An exact transcription of the lines from the one holding "Instruction: Click the" to the end of the entries below, and nothing more, is the required answer. Please omit the pictures.

═══ GIVEN RECORDS ═══

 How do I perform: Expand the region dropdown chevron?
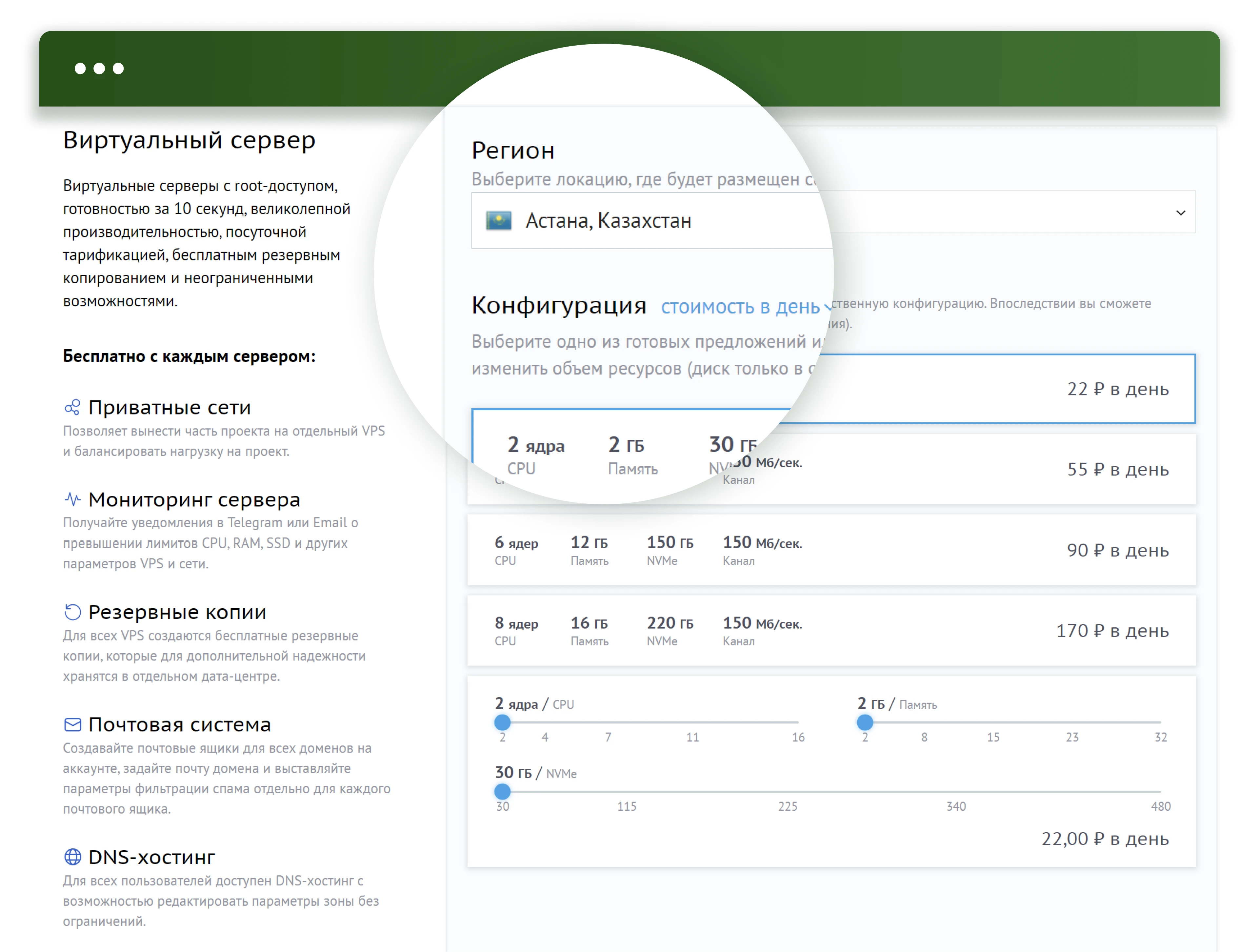click(x=1180, y=213)
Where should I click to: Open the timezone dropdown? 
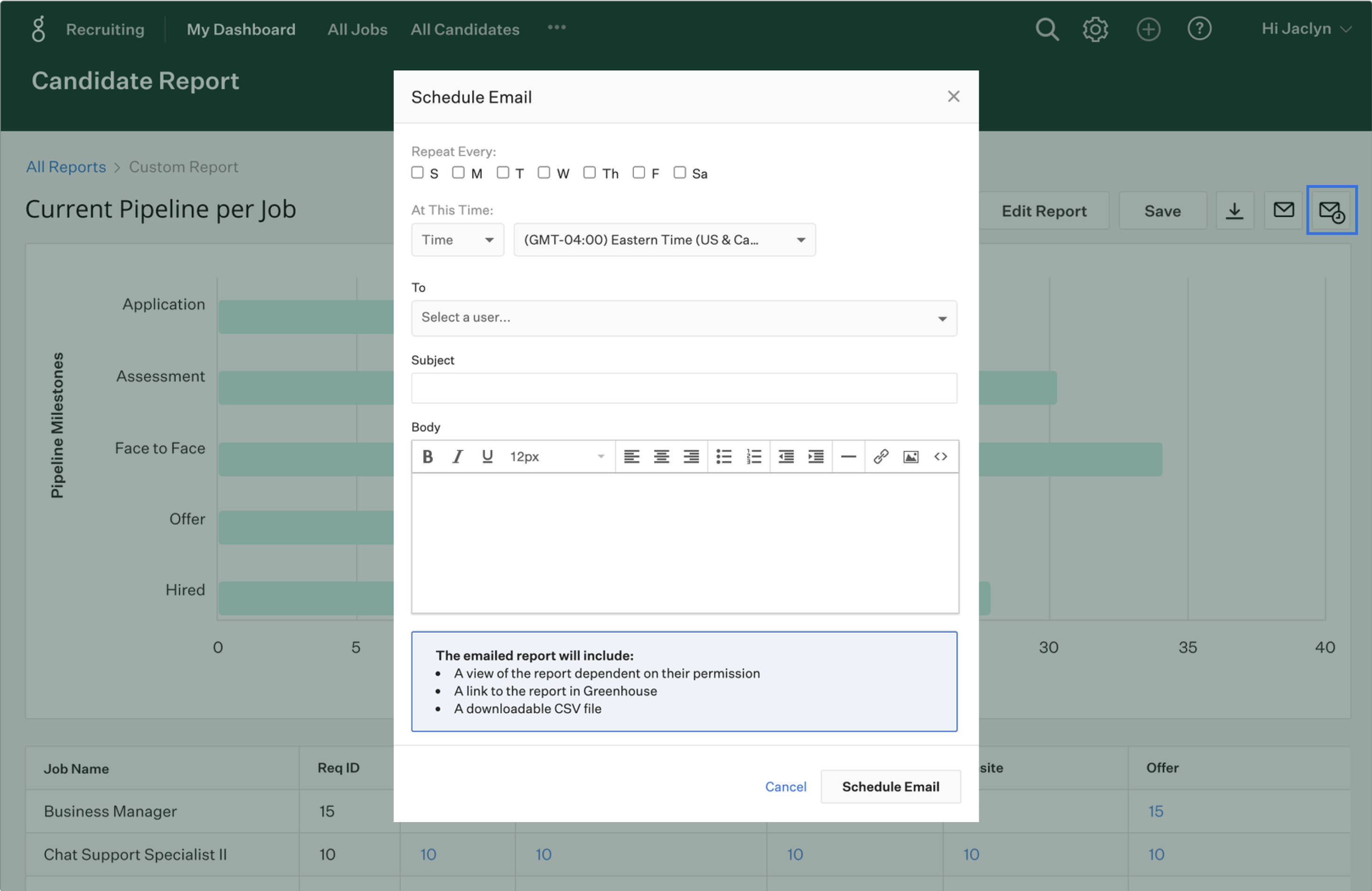(664, 240)
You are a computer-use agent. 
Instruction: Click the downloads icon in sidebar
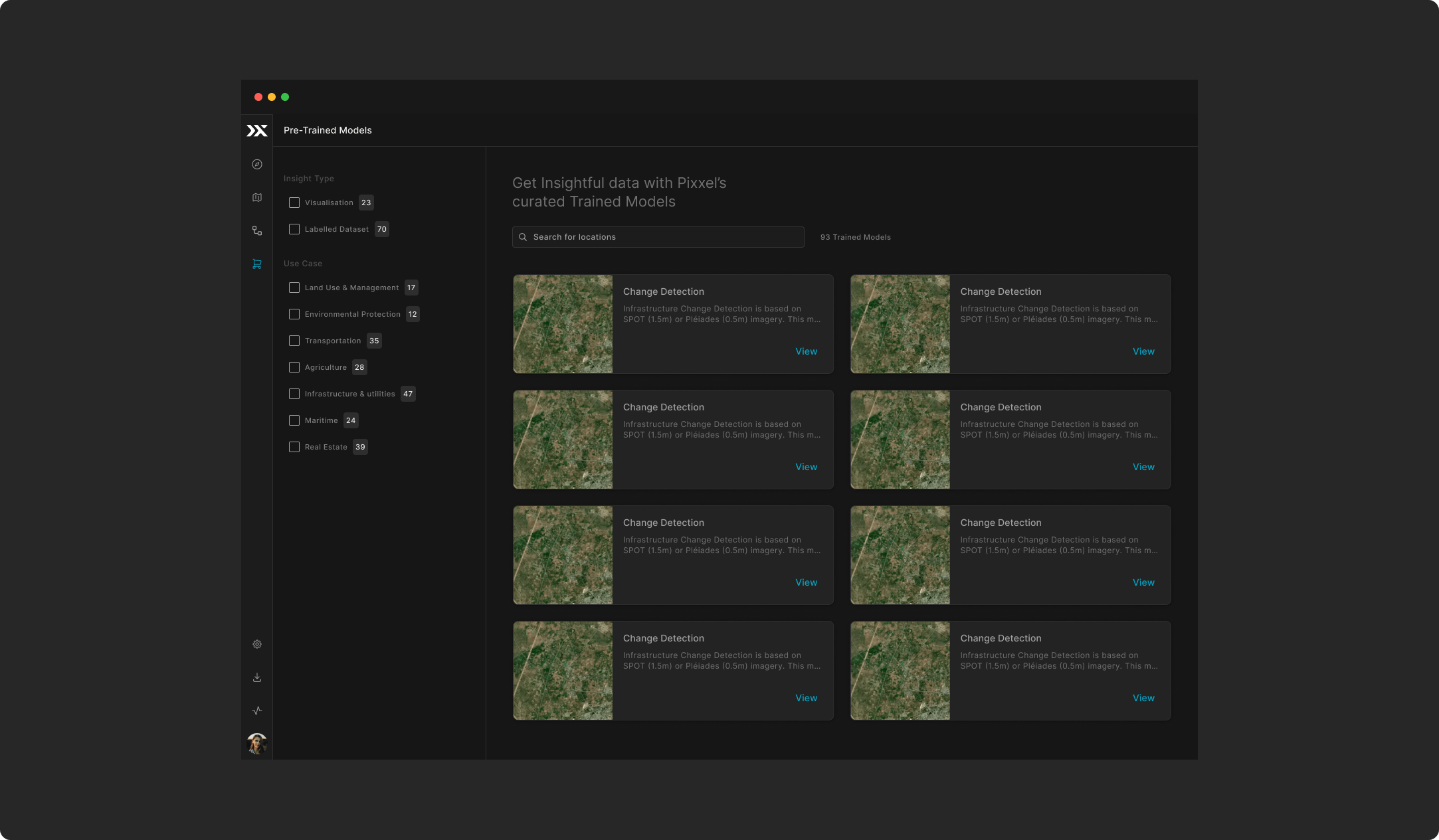point(257,677)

═══

ANSWER TO THE PROBLEM:
Instruction: Click the downloads icon in sidebar
point(257,677)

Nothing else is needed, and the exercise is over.